Design and construction of a functional AM radio receiver using an LC resonant circuit, a 1N34A germanium detector diode, and an LM386 audio amplifier. The system receives AM broadcast signals, tunes the desired station, demodulates the envelope, and reproduces audible sound through standard low-impedance earphones.
The engineering objective was to build a simple but reliable AM receiver that can receive ambient AM broadcasts, tune across the standard AM band, recover transmitted audio, and deliver an audible output on common low-impedance earphones. The implementation combines theoretical sizing and practical breadboard prototyping.
Demo Video
Embedded demonstration of the AM receiver in operation.
Functional Chain
1. Loop antenna / copper coil receives the AM electromagnetic wave and acts as the tuning inductance.
2. LC resonant stage selects the desired station by maximizing response near the resonant frequency.
3. 1N34A germanium diode demodulates the AM signal by envelope detection.
4. LM386 audio stage amplifies the recovered audio for low-impedance earphones.
Physical Principles
Electromagnetic induction in the loop converts changing magnetic flux into an induced voltage.
The loop antenna behaves electrically as an inductor and is part of the resonant network.
LC resonance creates frequency selectivity around f0 = 1 / (2*pi*sqrt(L*C)).
AM audio information is encoded in the carrier envelope and recovered by diode rectification.
Audio amplification is necessary because detected RF envelopes are too weak to drive headphones directly.
Design Logic
Define the target AM band coverage.
Measure realistic variable capacitor range from available components.
Compute required inductance to reach the low-frequency limit.
Design loop geometry and turns to match the target inductance.
Validate tuning behavior experimentally and iterate physically.
Real Circuit Prototype
Click to open the image in a zoomable viewer.

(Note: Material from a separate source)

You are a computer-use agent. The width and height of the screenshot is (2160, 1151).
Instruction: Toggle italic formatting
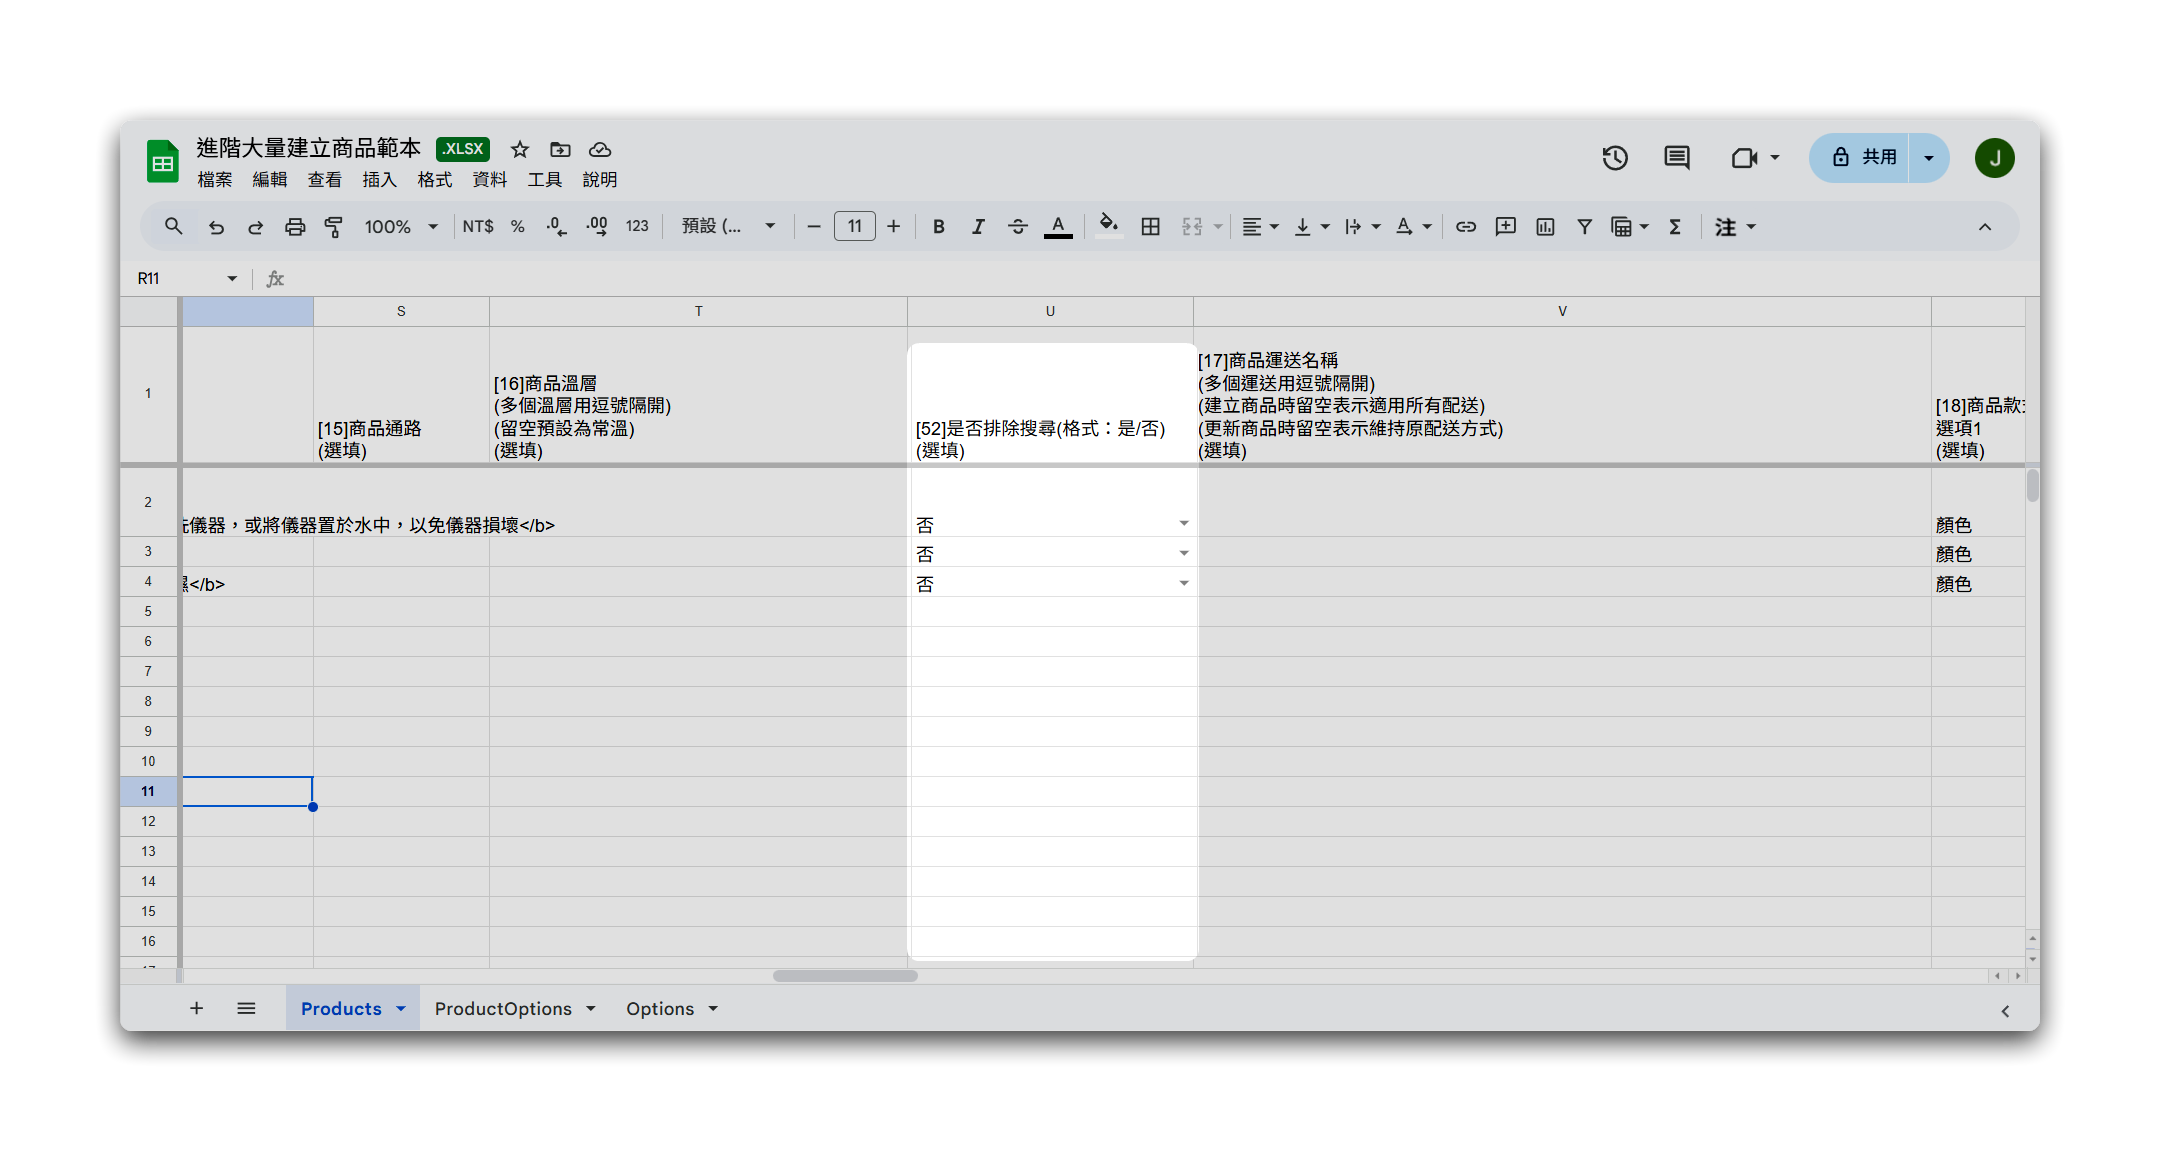(x=978, y=227)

Breadboard implementation of the AM radio receiver
Circuit Schematic
Click to open the schematic and zoom in for wiring details.
Schematic of the LC tuning, demodulation, and amplification chain
Electrical Values
Parameter
Value
Target AM band
540 kHz to 1600 kHz
Variable capacitance range
14 pF to 200 pF (2x TRC210 in parallel)
Fixed capacitor
10 pF
Maximum equivalent capacitance
210 pF
Calculated inductance
413.65 uH
Diode
1N34A germanium
Amplifier
LM386
Potentiometer
10 kOhm
Supply
9 V battery
Coil Geometry
Parameter
Value
Frame shape
Square
Frame side length
26.5 cm
Wire gauge
26 AWG
Number of turns
18 turns
Build Method
Built on breadboard for rapid iteration and easy debugging.
Coil wound manually on a 26.5 cm cardboard square frame.
Two variable capacitors wired in parallel to extend tuning range toward lower AM frequencies.
Careful lead routing and stable contacts used to limit parasitic effects.
Testing and Tuning Notes
Tuning is highly sensitive to small capacitance adjustments.
Signal levels are low, so clean wiring and short RF paths are critical.
Amplifier polarity and grounding details affect noise and stability.
What This Demonstrates
This project shows the complete chain from electromagnetic wave capture to audible output using foundational circuit theory: induction, LC resonance, envelope detection, and analog audio amplification. It translates textbook electromagnetics into a functional communication prototype built with accessible components.